9.Training at Point of Maximum Receptivity

Train people at the point of maximum receptivity where they are feeling anxious (in a positive way) about some new situation. This could be:


  • Promotions. When people are promoted, and go through some next level induction training they are primed to be good and responsible corporate citizens. This is a moment to reinforce expectations. I’ve seen many organizations do this, and are careful to use it selectively, for the right type of reminders. This could be crisis management responsibilities, tone at the top reminders and how to exhibit the right behaviors all the way through to bringing them in the know on some previously sensitive incidents they should learn from. 


  • Role Changes. The same applies for many types of role changes, whether or not it is a promotion. Such changes also give the opportunity for role specific messaging. 


  • Team Restructuring. Likewise, team restructuring provides an opportunity for training reminders, tool refreshes and such. 

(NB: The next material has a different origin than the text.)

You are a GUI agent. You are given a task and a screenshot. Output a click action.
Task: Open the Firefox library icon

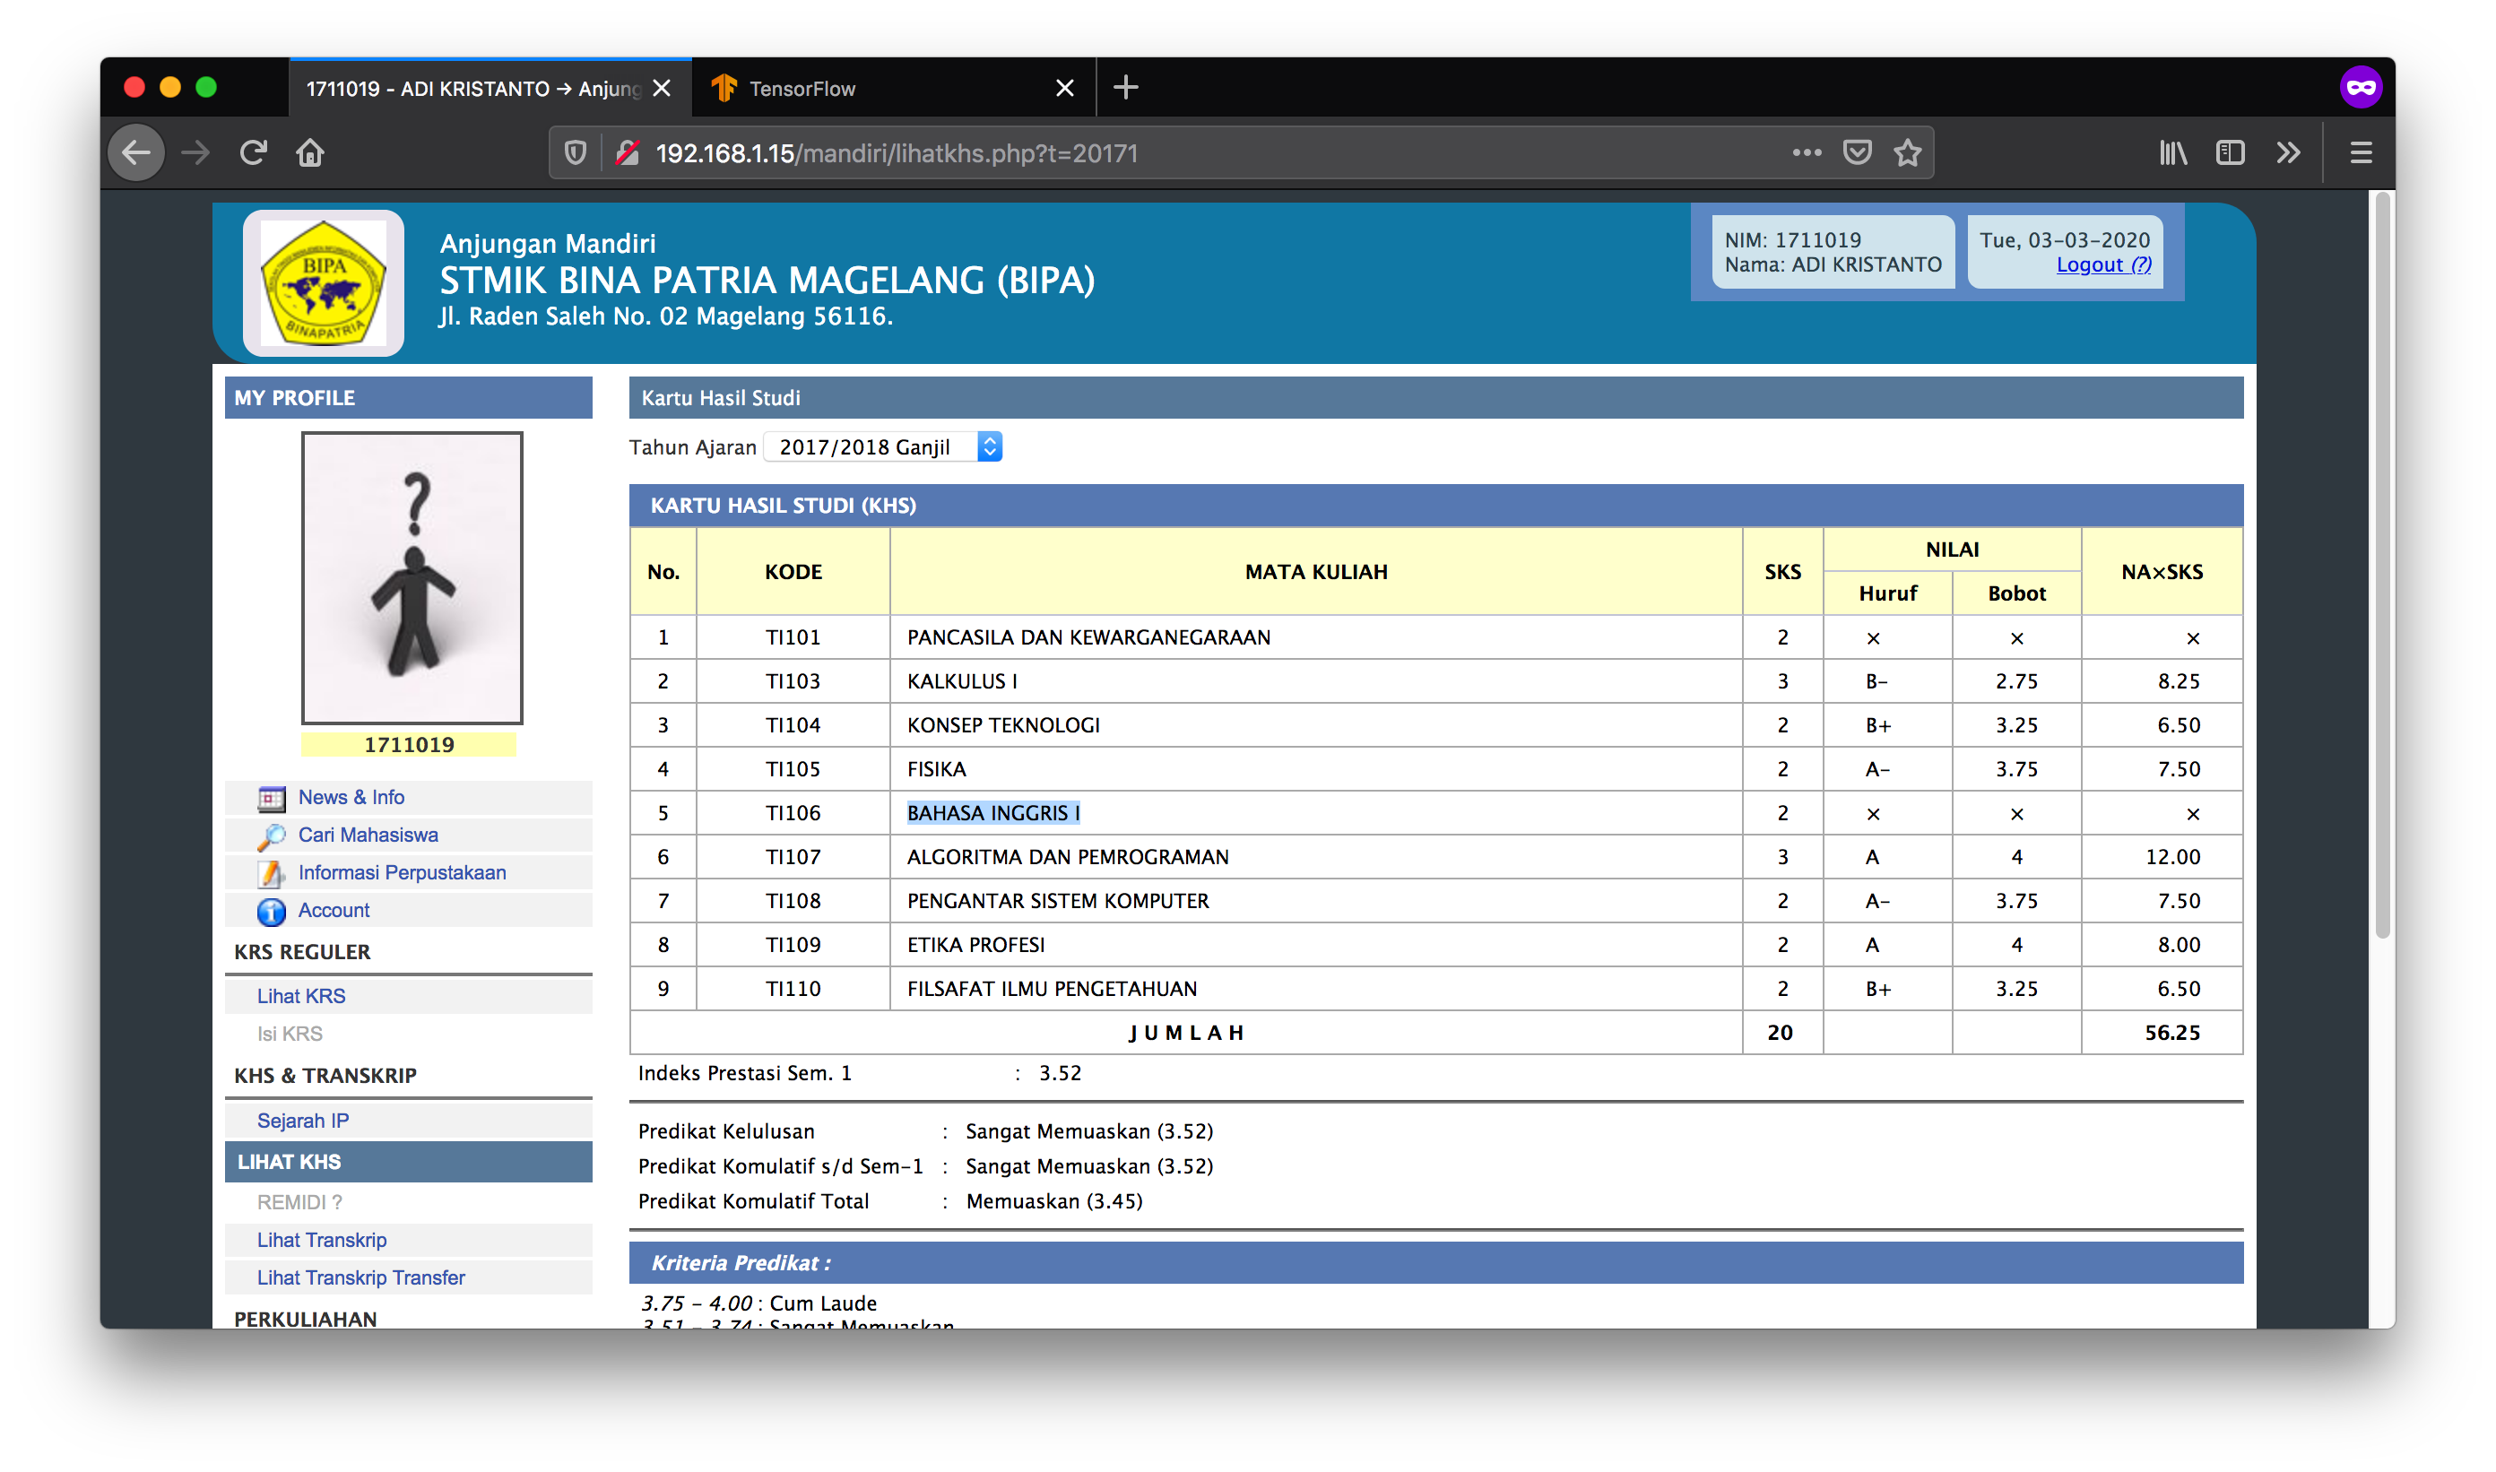pos(2173,153)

  • Exits. Finally, and I see many organizations do this well, is to remind people of their roles and responsibilities on confidentiality as part of their departure from the organization. 


10.Nudges

There is an additional layer of ambient control that can be designed into an environment through the use of nudge theory. The use of these behavioral psychology and economics techniques was all the rage a few years ago but has been somewhat discredited with some major pieces of research being caught up in questions of reproducibility. But, I do see many organizations continue to measurably benefit from these. In fact some of the approaches are sufficiently successful that they’re claimed to be obvious (in hindsight). Two examples I’ve seen personally were (1) solving a clear desk policy cooperation issue (in a high confidentiality environment) by putting in more secure disposal bins at the end of every desk aisle vs. a central floor location that required people to walk even for less than a minute. And, (2) in a risk assessment moving the end sign-off (“I assert I have represented the facts”) to an up front assertion (“I will represent all the facts”) and seeing an increase in the number of self-raised risk issues. 


Bottom line: ambient controls should replace the need for much security training and what remains should be a function of the processes people operate within, not something they are dragged to. Concepts should be reinforced at key moments when people are maximally receptive - either at a moment when they’ve hit a guard rail, hard rail, made an error, or when they are changing roles or being promoted.